A quick guide to non-transitive Grime Dice

A very special package that I am rather excited about arrived in the mail recently. The package contained a set of 6-sided dice. These dice, however, don’t have the standard numbers one to six on their faces. Instead, they have assorted numbers between zero and nine. Here’s the exact configuration:

red<-c(4,4,4,4,4,9)
blue<-c(2,2,2,7,7,7)
olive<-c(0,5,5,5,5,5)
yellow<-c(3,3,3,3,8,8)
magenta<-c(1,1,6,6,6,6)

Aside from maybe making for a more interesting version of snakes and ladders, why the heck am I so excited about these wacky dice? To find out what makes them so interesting, lets start by just rolling one against another and seeing which one rolls the higher number. Simple enough. Lets roll Red against Blue. Until you get your own set, you can roll in silico.
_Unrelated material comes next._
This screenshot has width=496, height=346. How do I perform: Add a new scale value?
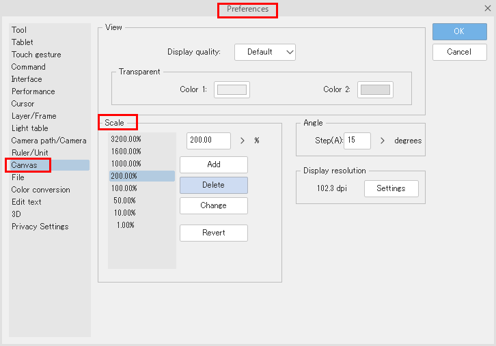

That was fun. We can do it over and over again and we’ll find that Red beats Blue more often than not. So it seems like Red is a pretty good bet. Now lets try rolling Olive against Red. I’ll wait.

Hey, look at that, the mighty Red has fallen. Olive tends to roll a higher number than Red more often than it doesn’t. So far, we have discovered this relationship:

Olive > Red > Blue

All hail the dominant Olive! Out of these three dice, if we want the best chance of winning, we should always pick Olive right? No dice, as they say. When we roll Olive against Blue, we find that Blue wins more often!

For any one of these three dice, there is another that will roll a higher number more often than not.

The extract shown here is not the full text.